#### Exercise goal:
In the data below, the copy begins at the line containing "The width and" and runs through the last line; repeat those lines exactly, minus the pictures.

Stored records
§ §
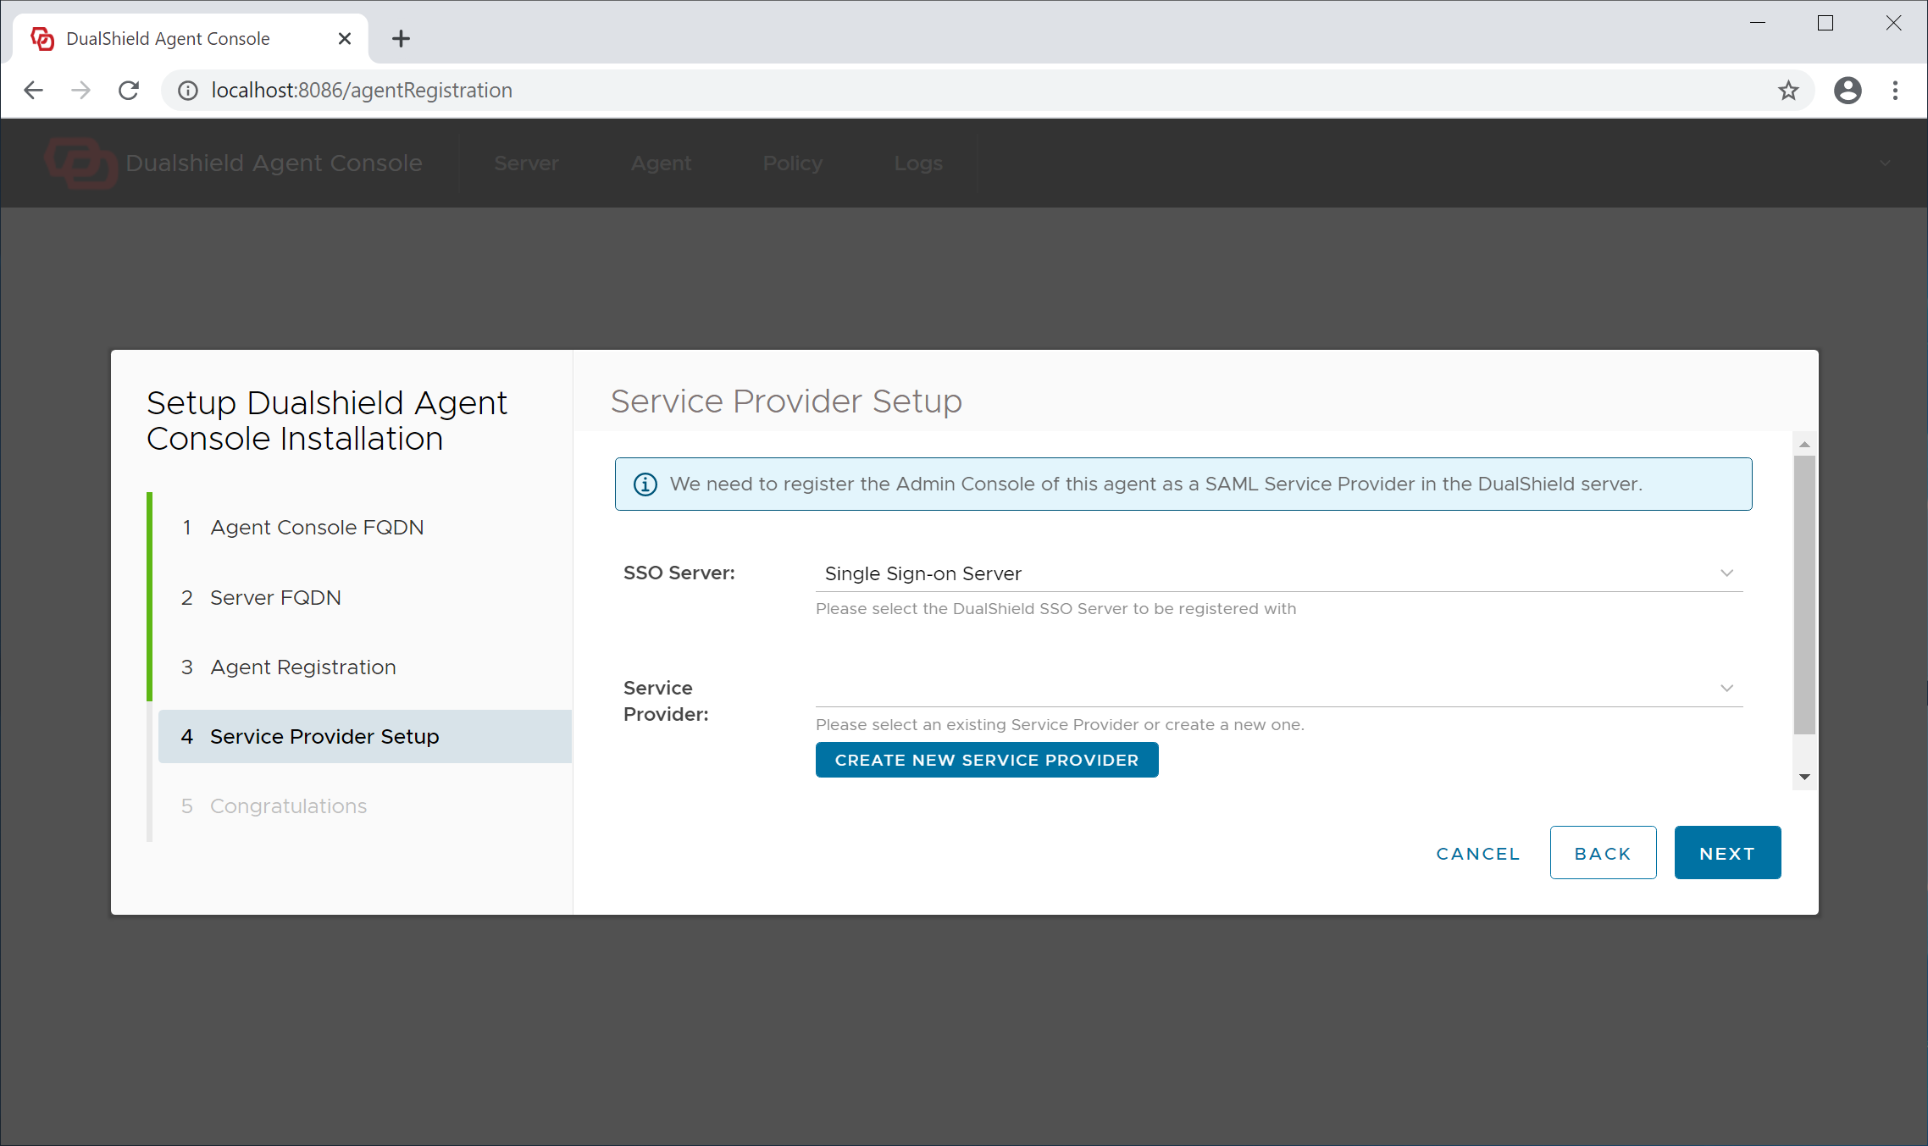Expand the Service Provider dropdown
This screenshot has height=1146, width=1928.
pyautogui.click(x=1726, y=688)
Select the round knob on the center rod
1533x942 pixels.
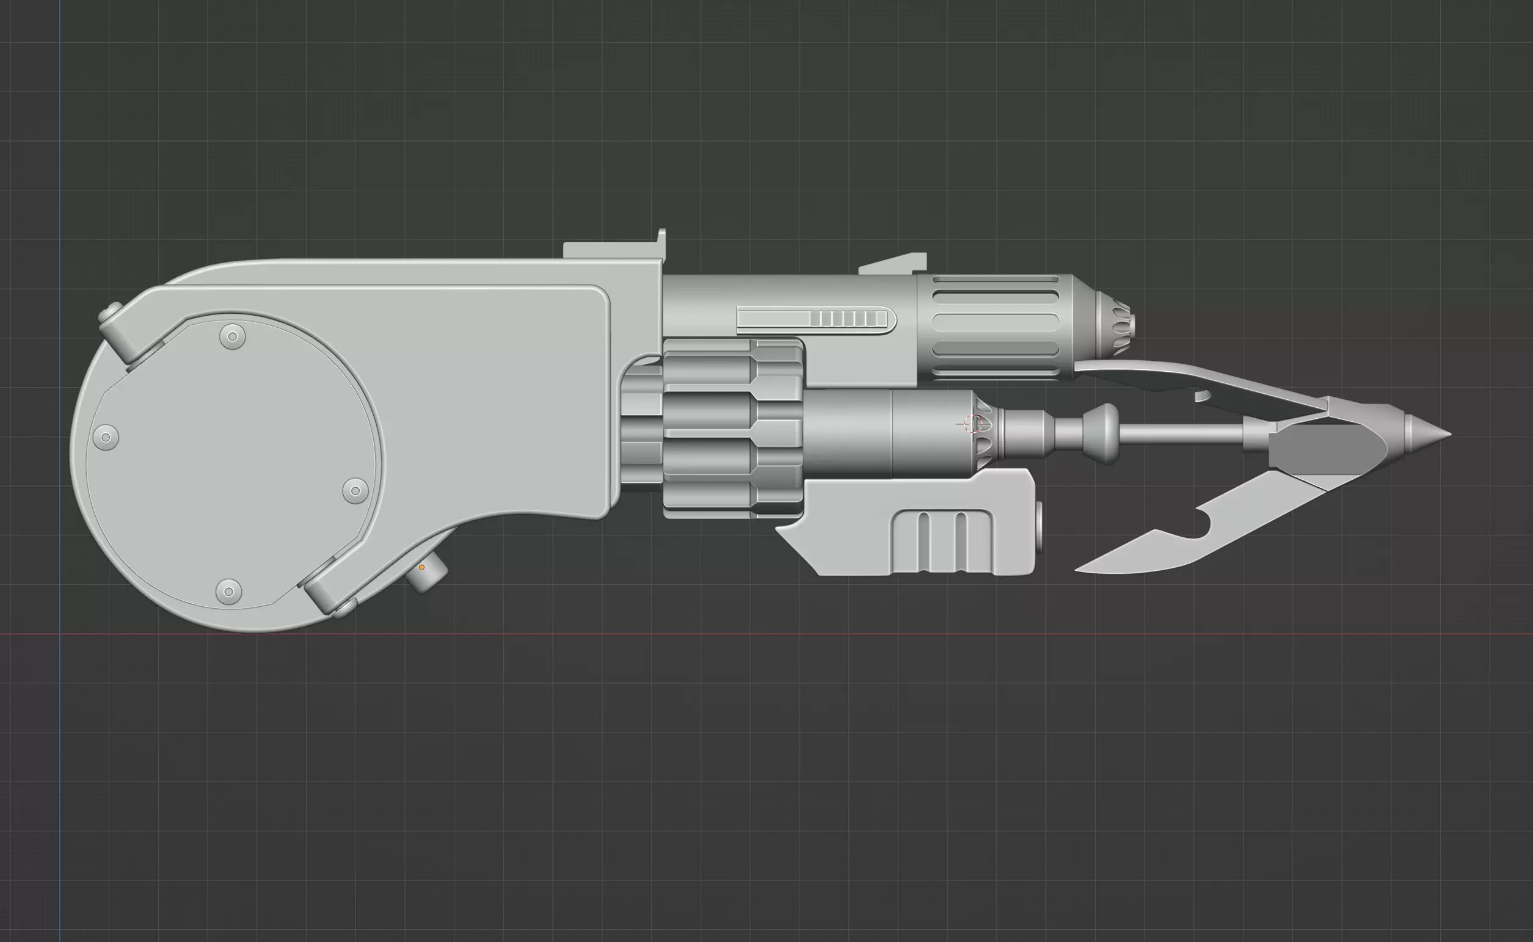tap(1102, 433)
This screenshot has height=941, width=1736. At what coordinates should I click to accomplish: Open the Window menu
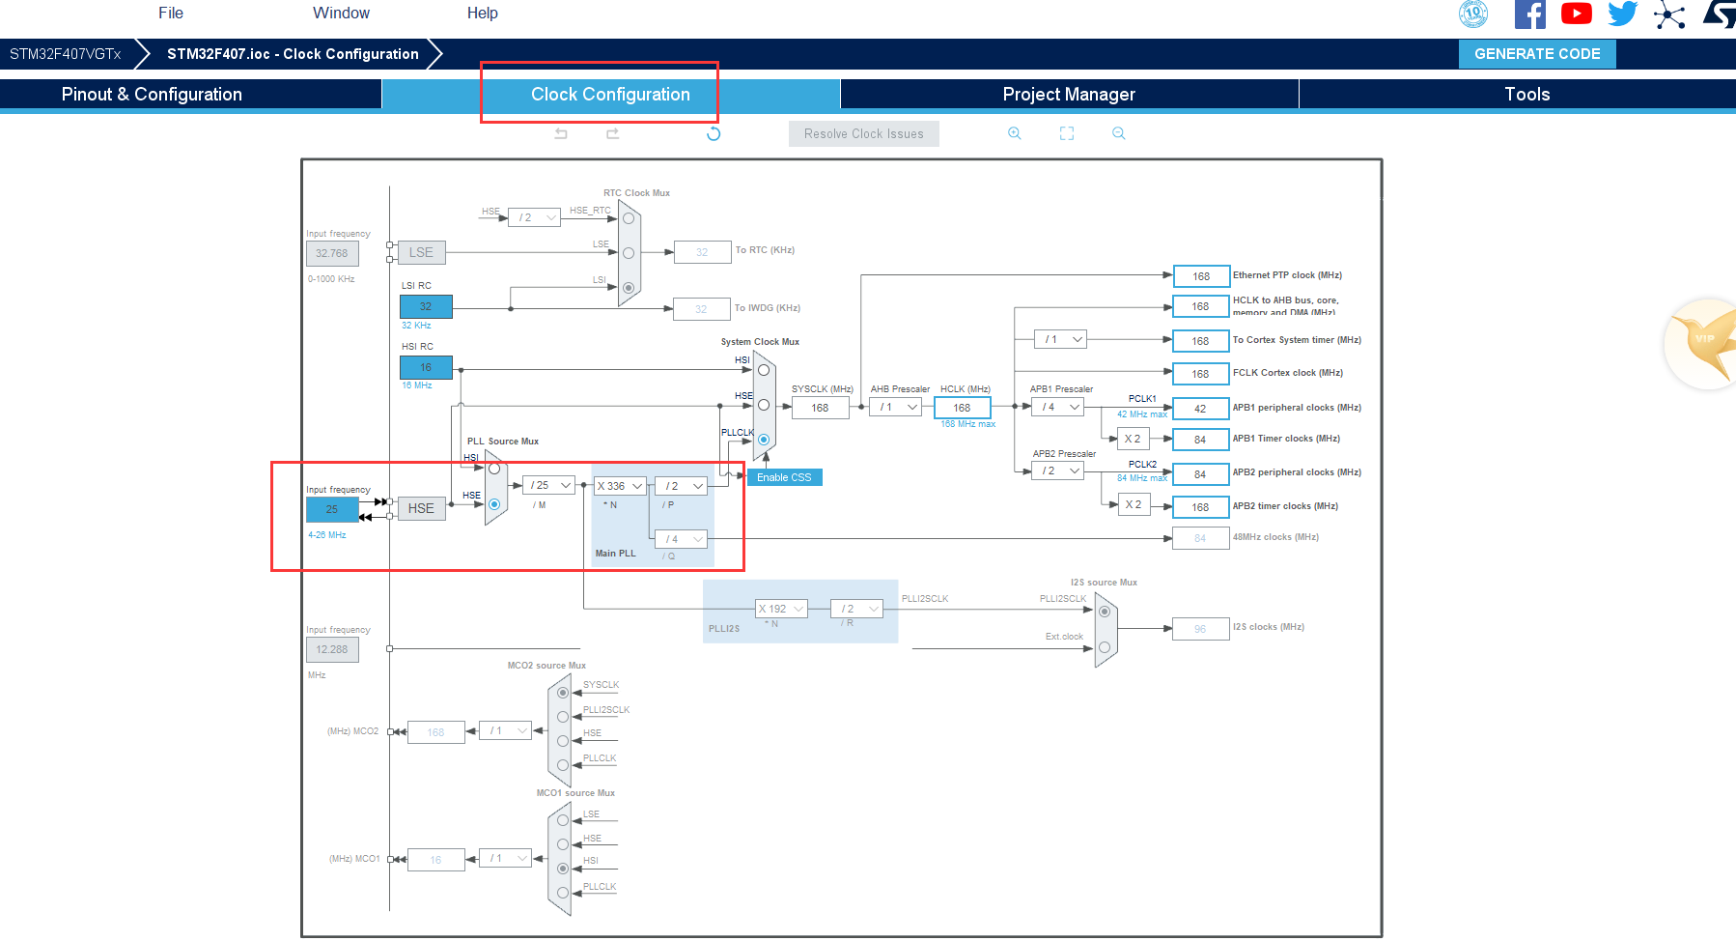[x=341, y=13]
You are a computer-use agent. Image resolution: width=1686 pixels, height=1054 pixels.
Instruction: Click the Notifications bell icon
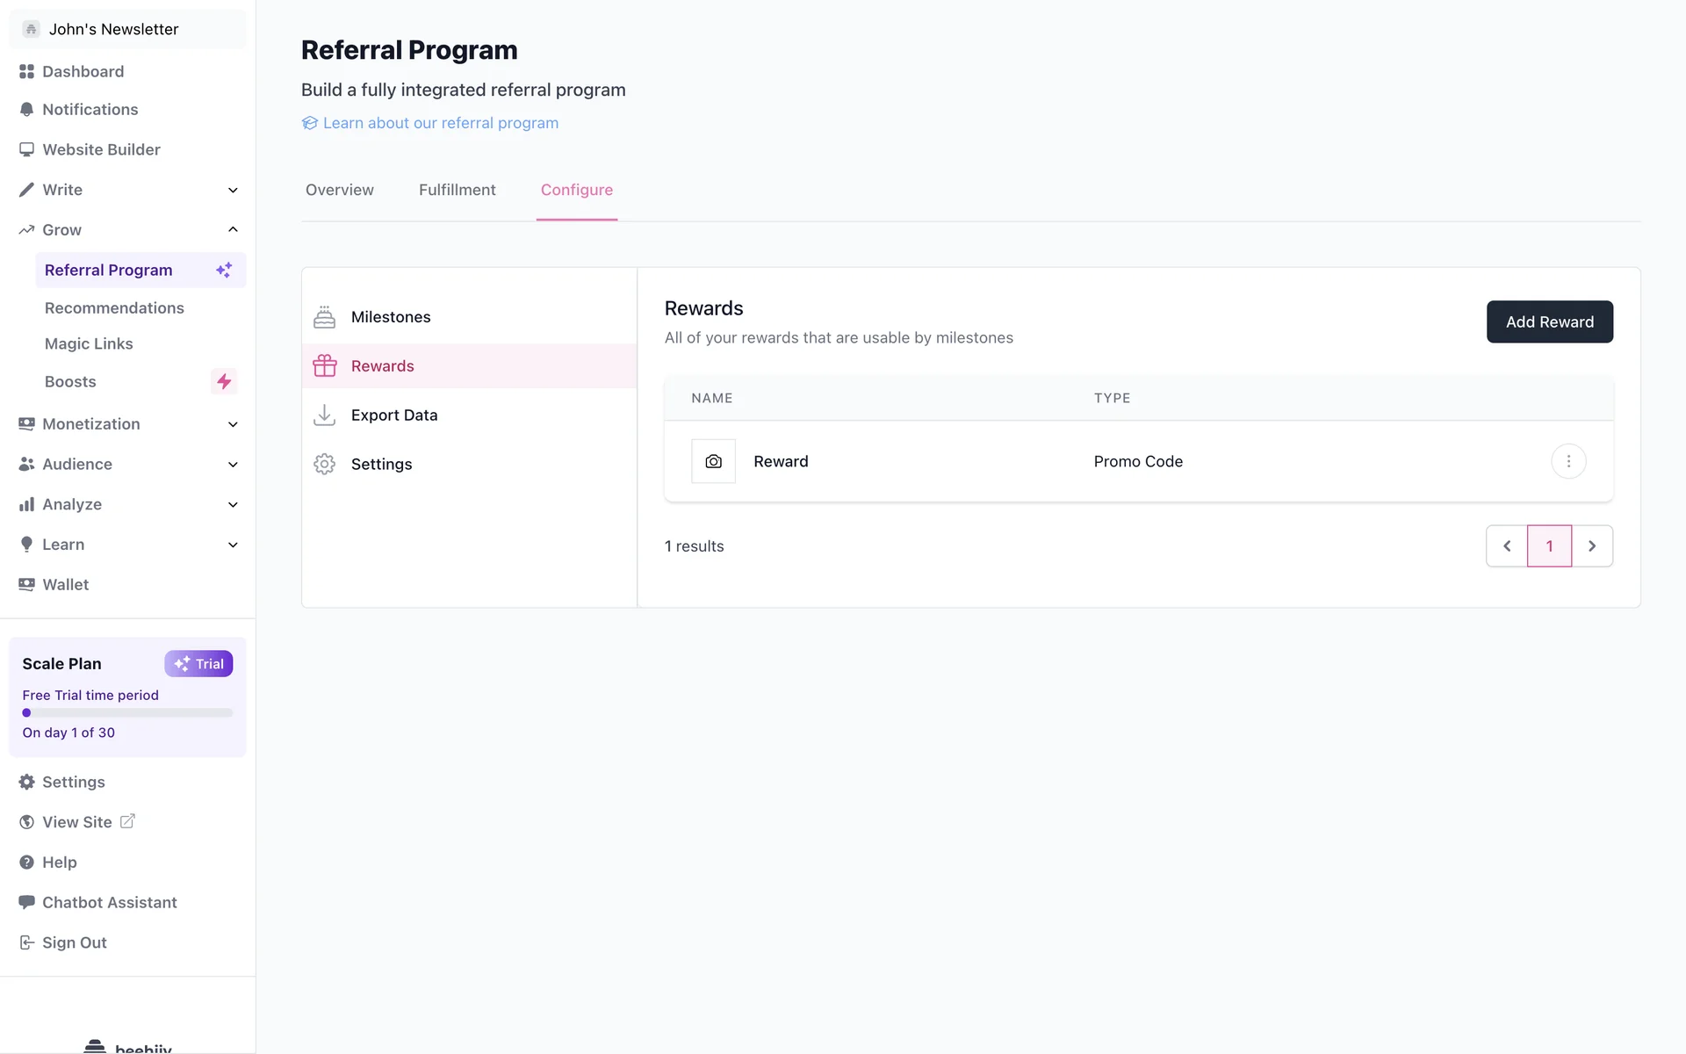(26, 110)
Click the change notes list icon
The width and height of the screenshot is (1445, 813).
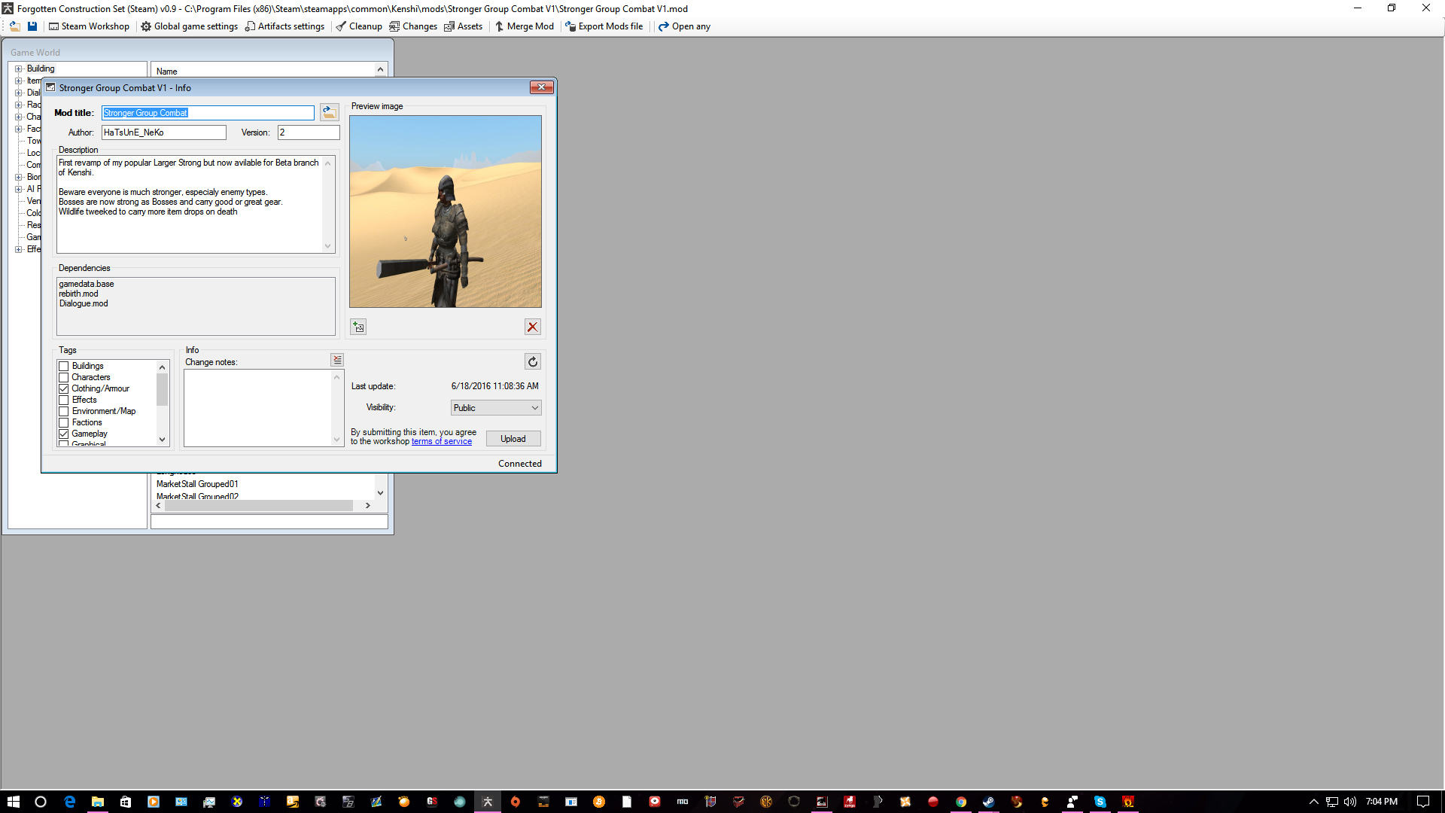click(x=337, y=361)
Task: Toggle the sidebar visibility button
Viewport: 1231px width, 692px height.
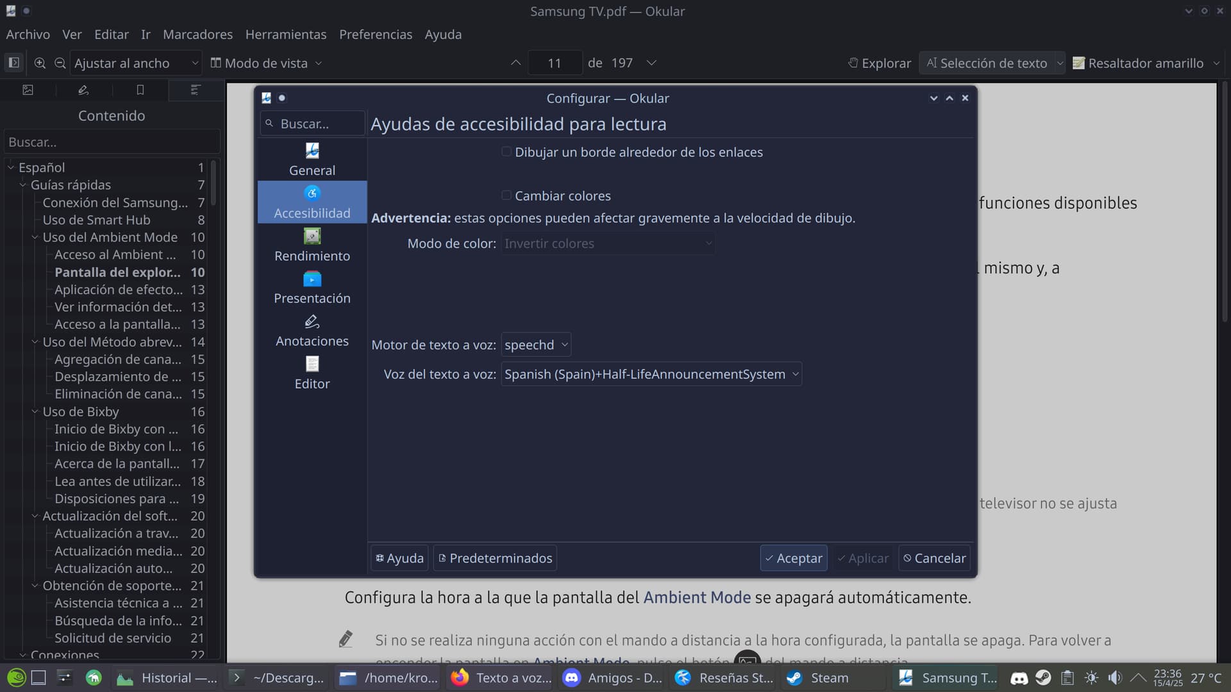Action: [13, 63]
§ §
#### Exercise response:
The width and height of the screenshot is (1445, 813).
click(x=337, y=361)
Task: Toggle the sidebar visibility button
Viewport: 1231px width, 692px height.
Action: [13, 63]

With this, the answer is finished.